**Problem statement**
Only the text belongs in the answer: every line of the records below, transcribed exactly.

*** Dataset records

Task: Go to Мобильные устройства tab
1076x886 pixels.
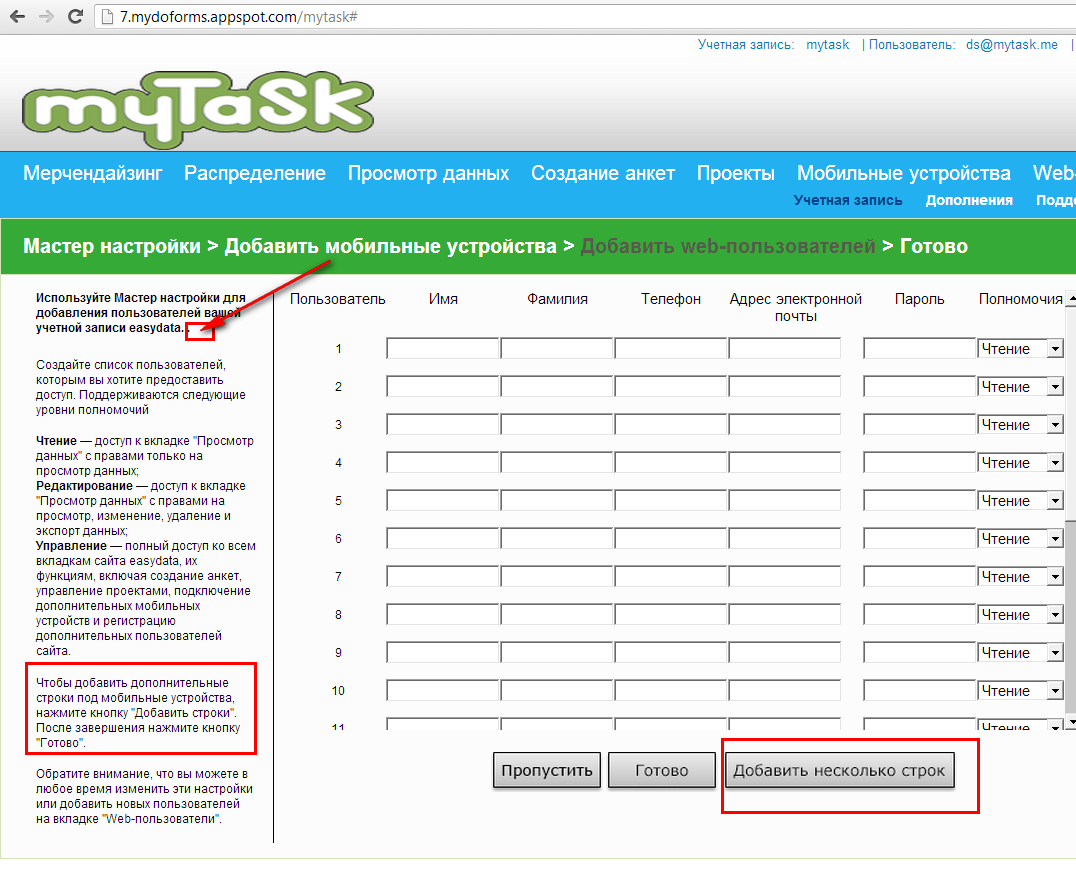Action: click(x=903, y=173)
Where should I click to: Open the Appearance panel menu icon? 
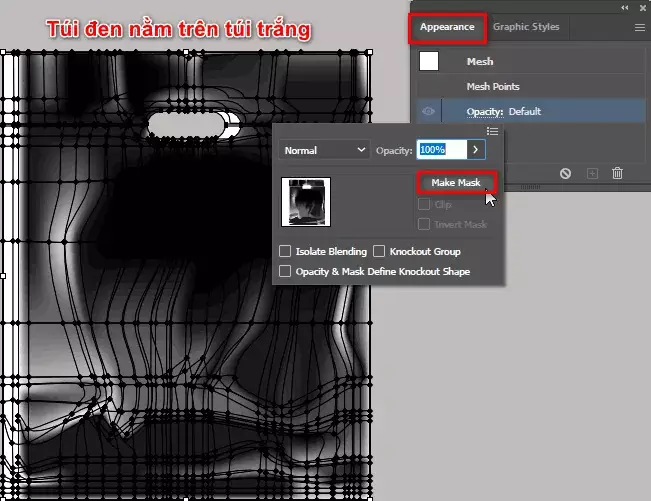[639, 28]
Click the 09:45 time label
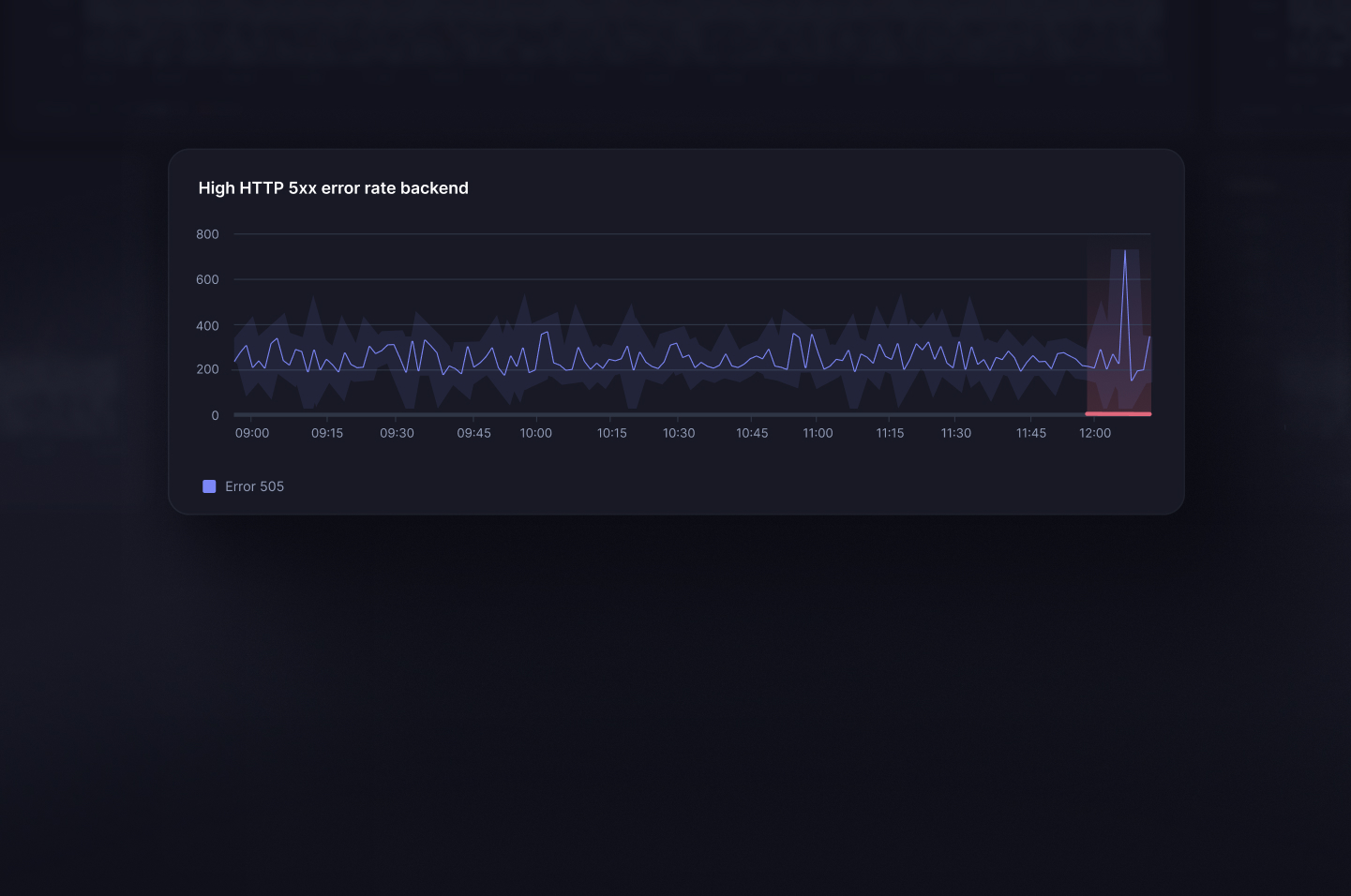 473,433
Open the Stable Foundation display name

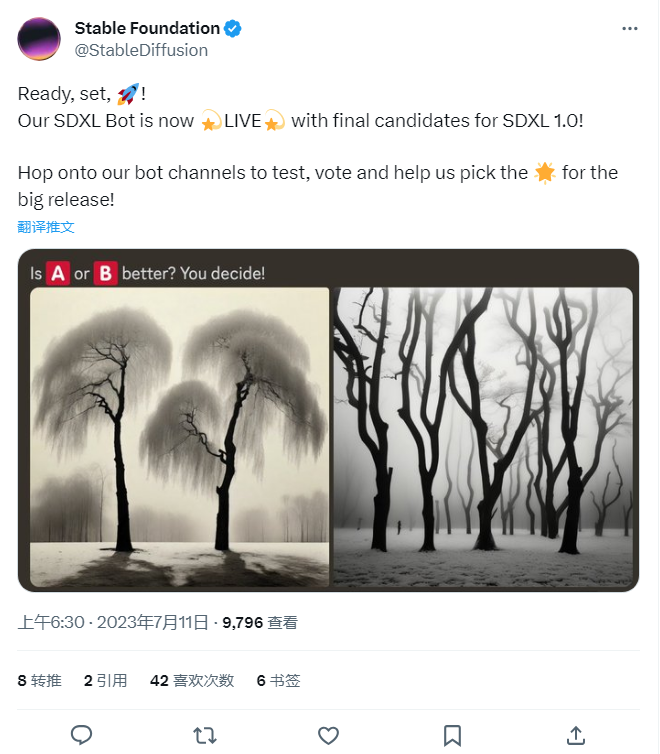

******

**Exercise output**
Task: Go to Мобильные устройства tab
1076x886 pixels.
Action: click(x=903, y=173)
Where should I click to: Open the Appearance panel menu icon? 
[639, 28]
Click the 09:45 time label
 473,433
Open the Stable Foundation display name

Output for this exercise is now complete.